Not fast. Not surprised.

It just acknowledged him.

Then it raised its weapon.

Not a sword. Not an axe.

A pillar of fused stone and steel. And it swung.

Takaya barely blocked.

The impact knocked the breath out of his lungs. He hit the dirt, skidding backwards across gravel and cracked bone. The world spun.

 "Okay," the Veyl said. "Bad news: that thing's Echo-resistant. Good news: you're not completely fucked."

"Convince me!"

 "It can't move fast. Not like you. Hit and run. Don't let it guess your rhythm."

The creature swung again.

Takaya ducked under, rolled, brought Solthar across its side — again, nothing. No cut. Just sparks.

It turned again.

Slow. Unhurried.

"You're enjoying this," Takaya growled.

 "You wanted to stop feeling helpless. Here's your chance."

He backed away.

Heart hammering.

This wasn't a monster. It was a test.

And Solthar wasn't enough.

Not alone.

But Takaya wasn't the boy who screamed and ran from wolves anymore.

He planted his feet.

And tried again.

Takaya's breath steamed in the cold air, harsh and fast.
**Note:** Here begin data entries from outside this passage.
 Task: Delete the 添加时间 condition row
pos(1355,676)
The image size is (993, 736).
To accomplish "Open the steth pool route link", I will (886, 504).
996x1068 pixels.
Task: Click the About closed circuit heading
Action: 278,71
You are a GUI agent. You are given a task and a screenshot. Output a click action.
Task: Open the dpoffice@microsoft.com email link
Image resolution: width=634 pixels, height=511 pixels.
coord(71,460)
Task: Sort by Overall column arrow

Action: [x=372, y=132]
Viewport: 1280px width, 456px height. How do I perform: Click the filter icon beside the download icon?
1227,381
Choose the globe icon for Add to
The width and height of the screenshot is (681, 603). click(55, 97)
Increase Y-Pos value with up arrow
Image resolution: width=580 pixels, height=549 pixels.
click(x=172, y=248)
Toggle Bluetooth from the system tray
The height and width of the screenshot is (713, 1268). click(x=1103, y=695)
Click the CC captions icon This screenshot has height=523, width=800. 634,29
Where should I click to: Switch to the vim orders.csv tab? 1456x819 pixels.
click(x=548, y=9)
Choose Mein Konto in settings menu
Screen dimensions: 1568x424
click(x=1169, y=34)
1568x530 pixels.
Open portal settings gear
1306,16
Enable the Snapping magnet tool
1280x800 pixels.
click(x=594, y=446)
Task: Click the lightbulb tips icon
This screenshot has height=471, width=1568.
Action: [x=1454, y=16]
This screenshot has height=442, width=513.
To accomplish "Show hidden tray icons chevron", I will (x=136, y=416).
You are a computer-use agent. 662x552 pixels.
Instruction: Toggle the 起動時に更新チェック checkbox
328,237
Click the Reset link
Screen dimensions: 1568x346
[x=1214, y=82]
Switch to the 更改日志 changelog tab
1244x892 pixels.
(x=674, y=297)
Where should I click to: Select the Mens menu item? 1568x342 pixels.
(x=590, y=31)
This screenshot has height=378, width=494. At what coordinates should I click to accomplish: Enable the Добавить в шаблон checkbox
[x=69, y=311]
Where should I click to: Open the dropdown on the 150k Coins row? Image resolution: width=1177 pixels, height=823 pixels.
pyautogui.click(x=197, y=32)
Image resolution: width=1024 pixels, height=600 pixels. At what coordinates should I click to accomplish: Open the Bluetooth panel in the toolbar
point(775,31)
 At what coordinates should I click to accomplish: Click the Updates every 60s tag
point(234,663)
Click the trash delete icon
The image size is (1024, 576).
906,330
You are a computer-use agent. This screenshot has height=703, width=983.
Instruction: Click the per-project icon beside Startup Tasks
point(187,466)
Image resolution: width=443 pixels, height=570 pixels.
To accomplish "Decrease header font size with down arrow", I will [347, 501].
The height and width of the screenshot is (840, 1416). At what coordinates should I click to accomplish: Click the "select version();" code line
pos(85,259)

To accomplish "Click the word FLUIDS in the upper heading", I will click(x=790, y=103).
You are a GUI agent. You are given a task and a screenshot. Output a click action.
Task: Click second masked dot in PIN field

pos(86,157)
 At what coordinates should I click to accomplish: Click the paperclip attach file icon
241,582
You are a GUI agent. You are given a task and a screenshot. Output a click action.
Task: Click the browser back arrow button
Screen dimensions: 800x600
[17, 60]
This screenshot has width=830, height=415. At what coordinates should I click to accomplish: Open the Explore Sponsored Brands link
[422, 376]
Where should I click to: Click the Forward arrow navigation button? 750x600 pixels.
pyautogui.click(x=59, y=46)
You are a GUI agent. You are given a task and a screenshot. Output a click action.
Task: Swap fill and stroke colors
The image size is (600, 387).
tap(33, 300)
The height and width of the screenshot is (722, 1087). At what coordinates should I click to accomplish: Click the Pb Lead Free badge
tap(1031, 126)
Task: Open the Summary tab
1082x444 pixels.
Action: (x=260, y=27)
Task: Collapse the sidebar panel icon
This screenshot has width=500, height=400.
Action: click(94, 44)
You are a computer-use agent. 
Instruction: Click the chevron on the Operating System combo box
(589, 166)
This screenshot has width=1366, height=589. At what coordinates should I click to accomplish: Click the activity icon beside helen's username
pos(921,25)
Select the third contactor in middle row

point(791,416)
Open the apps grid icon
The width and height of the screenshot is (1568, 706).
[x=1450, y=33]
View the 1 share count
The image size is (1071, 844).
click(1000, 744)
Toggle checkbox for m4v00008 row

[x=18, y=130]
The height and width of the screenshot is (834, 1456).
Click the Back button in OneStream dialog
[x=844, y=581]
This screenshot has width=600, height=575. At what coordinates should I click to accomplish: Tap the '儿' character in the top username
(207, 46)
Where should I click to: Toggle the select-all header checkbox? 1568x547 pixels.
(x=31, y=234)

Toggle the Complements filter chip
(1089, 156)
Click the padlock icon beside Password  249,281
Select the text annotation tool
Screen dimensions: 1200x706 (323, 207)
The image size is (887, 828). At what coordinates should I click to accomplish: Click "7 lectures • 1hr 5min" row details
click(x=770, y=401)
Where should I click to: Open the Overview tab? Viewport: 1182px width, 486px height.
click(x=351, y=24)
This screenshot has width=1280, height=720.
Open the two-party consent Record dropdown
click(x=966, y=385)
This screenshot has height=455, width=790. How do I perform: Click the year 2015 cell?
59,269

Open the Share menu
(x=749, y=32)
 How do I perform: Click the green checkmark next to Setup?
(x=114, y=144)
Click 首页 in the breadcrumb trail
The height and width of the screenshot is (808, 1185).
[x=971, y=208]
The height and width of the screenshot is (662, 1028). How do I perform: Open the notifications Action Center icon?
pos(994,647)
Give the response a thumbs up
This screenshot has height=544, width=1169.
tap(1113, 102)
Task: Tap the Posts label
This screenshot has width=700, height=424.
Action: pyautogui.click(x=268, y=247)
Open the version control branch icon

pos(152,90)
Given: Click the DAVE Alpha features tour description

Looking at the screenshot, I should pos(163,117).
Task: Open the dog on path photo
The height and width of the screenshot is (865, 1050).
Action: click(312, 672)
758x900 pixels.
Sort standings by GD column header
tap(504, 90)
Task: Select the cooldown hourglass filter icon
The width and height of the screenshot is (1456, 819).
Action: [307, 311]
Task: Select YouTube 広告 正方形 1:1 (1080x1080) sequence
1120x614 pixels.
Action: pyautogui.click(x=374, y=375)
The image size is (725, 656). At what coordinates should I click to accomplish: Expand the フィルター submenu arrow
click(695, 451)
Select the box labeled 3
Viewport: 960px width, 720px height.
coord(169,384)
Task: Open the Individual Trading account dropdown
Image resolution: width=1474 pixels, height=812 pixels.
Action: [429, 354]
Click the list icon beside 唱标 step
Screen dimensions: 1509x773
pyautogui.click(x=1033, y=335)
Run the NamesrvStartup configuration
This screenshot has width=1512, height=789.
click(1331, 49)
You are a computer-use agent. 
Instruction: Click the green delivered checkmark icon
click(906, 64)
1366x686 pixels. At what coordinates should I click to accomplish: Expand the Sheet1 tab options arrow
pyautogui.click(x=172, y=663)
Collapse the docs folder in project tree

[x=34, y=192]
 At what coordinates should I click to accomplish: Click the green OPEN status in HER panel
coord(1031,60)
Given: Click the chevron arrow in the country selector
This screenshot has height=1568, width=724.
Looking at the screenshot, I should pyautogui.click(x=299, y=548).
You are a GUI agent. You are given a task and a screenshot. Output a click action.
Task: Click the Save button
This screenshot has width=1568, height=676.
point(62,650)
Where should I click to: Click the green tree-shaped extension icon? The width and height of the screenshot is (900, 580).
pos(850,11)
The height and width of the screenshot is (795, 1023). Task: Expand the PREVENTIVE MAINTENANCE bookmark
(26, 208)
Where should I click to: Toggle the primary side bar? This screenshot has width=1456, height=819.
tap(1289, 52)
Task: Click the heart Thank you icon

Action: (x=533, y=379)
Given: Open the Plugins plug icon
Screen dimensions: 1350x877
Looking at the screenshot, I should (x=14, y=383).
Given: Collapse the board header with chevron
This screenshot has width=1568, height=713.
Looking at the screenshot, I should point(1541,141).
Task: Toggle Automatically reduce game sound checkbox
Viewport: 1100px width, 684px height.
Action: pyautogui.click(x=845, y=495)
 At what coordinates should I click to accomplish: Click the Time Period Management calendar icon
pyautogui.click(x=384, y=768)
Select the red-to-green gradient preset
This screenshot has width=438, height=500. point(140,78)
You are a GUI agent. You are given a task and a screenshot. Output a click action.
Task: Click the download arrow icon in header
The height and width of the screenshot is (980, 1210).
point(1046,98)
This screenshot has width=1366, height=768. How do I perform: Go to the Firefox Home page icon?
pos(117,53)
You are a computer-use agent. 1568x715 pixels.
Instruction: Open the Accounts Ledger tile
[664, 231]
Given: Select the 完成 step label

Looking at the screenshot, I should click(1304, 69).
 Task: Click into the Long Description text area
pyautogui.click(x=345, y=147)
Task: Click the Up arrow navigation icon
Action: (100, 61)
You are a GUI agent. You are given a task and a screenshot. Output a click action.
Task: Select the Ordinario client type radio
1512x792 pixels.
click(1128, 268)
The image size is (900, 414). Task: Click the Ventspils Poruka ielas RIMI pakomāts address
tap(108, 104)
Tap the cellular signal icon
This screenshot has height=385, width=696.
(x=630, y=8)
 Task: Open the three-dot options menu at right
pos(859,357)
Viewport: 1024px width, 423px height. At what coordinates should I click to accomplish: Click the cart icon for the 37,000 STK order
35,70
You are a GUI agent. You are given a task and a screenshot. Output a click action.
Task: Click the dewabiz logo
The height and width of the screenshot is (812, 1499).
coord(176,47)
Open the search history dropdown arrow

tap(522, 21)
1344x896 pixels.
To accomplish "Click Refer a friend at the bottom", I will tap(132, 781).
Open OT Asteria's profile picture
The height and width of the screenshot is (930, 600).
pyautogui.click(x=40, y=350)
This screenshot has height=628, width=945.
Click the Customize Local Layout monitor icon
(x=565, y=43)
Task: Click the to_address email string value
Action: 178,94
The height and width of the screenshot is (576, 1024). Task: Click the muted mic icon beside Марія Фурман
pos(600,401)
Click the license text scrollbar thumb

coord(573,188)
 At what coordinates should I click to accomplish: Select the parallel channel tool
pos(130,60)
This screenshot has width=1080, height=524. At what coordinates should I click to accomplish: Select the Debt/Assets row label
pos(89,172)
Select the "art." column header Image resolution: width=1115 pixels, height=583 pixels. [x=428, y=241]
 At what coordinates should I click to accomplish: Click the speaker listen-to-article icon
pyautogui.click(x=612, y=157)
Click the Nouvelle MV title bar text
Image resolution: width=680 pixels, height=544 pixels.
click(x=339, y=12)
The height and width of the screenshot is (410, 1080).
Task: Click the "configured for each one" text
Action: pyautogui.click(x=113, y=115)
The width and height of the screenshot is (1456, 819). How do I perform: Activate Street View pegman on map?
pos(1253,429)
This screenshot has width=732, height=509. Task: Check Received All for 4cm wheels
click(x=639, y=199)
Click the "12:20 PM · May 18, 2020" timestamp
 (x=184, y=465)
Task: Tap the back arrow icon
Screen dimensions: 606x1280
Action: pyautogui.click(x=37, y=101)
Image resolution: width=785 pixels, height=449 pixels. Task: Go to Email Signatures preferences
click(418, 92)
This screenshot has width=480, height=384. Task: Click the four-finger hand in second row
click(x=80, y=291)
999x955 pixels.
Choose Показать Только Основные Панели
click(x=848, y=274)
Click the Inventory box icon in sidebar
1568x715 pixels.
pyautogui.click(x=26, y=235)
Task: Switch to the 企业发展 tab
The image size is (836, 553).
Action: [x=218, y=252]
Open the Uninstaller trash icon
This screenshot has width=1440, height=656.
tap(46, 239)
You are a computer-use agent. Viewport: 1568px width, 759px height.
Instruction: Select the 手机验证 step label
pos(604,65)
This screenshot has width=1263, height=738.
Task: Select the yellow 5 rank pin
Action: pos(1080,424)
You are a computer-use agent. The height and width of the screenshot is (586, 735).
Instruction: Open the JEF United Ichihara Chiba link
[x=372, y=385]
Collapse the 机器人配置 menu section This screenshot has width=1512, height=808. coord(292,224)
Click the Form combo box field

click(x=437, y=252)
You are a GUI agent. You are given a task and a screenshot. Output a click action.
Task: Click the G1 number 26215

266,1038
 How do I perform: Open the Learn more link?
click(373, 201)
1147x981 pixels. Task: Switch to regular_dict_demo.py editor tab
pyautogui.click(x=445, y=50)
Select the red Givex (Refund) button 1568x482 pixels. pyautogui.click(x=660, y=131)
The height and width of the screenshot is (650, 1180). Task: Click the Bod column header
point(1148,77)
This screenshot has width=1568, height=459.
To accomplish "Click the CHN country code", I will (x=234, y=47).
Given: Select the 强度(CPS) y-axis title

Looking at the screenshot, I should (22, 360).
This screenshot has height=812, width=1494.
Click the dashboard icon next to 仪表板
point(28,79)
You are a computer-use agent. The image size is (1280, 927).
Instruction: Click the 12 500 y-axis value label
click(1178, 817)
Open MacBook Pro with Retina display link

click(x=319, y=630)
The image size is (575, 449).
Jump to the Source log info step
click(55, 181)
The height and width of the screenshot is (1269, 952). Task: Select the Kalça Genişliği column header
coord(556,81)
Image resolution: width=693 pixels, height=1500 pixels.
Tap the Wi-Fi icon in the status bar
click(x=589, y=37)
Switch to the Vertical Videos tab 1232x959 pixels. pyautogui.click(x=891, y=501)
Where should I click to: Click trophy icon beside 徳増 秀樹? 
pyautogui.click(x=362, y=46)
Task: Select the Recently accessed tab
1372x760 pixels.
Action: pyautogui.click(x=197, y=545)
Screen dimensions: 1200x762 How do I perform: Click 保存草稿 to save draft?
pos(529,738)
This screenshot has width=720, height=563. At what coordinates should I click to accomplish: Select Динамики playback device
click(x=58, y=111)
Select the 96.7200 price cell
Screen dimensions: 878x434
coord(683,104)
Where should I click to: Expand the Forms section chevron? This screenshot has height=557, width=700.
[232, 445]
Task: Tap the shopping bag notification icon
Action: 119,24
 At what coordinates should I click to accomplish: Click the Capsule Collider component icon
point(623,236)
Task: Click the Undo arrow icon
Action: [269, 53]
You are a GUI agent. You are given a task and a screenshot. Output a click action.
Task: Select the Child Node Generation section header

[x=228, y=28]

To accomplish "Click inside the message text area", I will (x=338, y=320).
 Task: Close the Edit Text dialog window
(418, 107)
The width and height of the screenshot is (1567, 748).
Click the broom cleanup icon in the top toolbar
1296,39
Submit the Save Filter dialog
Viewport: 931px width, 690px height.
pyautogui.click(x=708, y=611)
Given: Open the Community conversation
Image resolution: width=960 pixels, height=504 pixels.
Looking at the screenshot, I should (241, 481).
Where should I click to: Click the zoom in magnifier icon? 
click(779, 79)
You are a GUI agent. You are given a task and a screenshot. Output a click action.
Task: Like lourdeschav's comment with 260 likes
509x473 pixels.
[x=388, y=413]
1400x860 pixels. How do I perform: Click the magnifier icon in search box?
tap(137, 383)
The creature raised its weapon again, slow and inevitable, like gravity in the shape of a man.

He moved.

Not backward. Forward.

It was the only direction that mattered now.

Solthar flashed. His feet barely touched the stone as he pivoted, ducked under the weapon's arc, and brought the blade up toward what passed for a neck.

Clang.

Sparks.

A jolt up his wrist like someone had slammed a bell through his bones.

No cut.

But this time, the thing reacted.

It didn't fall. Didn't stagger. But it paused—hesitated.

That was new.

Takaya circled, steps careful, measured.

He'd noticed it the second time they clashed. It didn't adjust. It wasn't watching him. It was reacting only when hit.

Which meant it didn't anticipate. It responded.

The Veyl caught on, too.

You're not trying to cut it. You're trying to teach it pain.

Takaya adjusted his grip.

So teach it.

He struck again. Not a clean slash. Not elegant.

A jab to the ribs. Then another. Then one to the knee joint. Solthar sparked on impact, not cutting through, but vibrating—singing.

It moved slower this time.

And for the first time, Takaya heard it grunt.

The sound wasn't human. Not quite. But it had weight. Frustration.

It didn't like being prodded.

He smiled through bloodied teeth. "That's right. You feel that?"

The monster raised its slab of a weapon and brought it down.

He rolled under it, came up behind, drove Solthar into the joint at the back of its leg.

A crack.

A sound like something fracturing.

It fell to one knee.

Takaya didn't hesitate.

He jumped on its back, one foot bracing against its spine, and drove Solthar into the base of its neck—again and again and again.

Each hit sent a shock through his arms.

Each hit cracked something deeper.

On the fifth, it stopped moving.

On the sixth, it exhaled a cloud of black mist and slumped sideways.

Takaya collapsed next to it, chest heaving.

Blood—his—ran down his arm. His fingers were raw. His vision blurred at the edges.

But the thing didn't move.

The body didn't vanish. It didn't dissolve.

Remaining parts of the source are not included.